[Exercise input — start]

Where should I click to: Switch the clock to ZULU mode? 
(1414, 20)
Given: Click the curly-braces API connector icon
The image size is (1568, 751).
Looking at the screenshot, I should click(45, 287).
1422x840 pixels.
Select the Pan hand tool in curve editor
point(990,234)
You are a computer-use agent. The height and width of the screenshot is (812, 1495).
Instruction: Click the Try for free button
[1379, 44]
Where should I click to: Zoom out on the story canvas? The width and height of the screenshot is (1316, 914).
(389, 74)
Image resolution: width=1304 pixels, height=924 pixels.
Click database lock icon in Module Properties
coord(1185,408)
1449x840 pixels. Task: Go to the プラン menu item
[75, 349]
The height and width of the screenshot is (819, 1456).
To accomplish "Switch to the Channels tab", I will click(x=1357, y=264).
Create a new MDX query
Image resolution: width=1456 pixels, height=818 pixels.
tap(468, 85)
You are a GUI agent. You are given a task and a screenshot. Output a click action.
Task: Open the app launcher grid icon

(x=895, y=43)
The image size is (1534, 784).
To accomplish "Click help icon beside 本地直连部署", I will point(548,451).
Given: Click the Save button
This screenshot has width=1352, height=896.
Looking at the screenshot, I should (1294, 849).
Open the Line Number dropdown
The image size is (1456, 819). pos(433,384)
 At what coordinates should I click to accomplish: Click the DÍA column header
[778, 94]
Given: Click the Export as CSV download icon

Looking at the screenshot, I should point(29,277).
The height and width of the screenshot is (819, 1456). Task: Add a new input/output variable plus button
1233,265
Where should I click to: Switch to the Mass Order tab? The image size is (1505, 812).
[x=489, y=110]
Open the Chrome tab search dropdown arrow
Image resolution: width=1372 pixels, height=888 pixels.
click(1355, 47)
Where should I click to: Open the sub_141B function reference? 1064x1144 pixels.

[Exercise input — finish]

**What you are asked to do:**
Out of the data above, transcribe exactly and only the lines starting with the line that has "Given: Click the curly-braces" and going on through the line that has "You are a computer-use", both included.

**Task output:**
Given: Click the curly-braces API connector icon
The image size is (1568, 751).
Looking at the screenshot, I should click(45, 287).
1422x840 pixels.
Select the Pan hand tool in curve editor
point(990,234)
You are a computer-use agent. The height and width of the screenshot is (812, 1495).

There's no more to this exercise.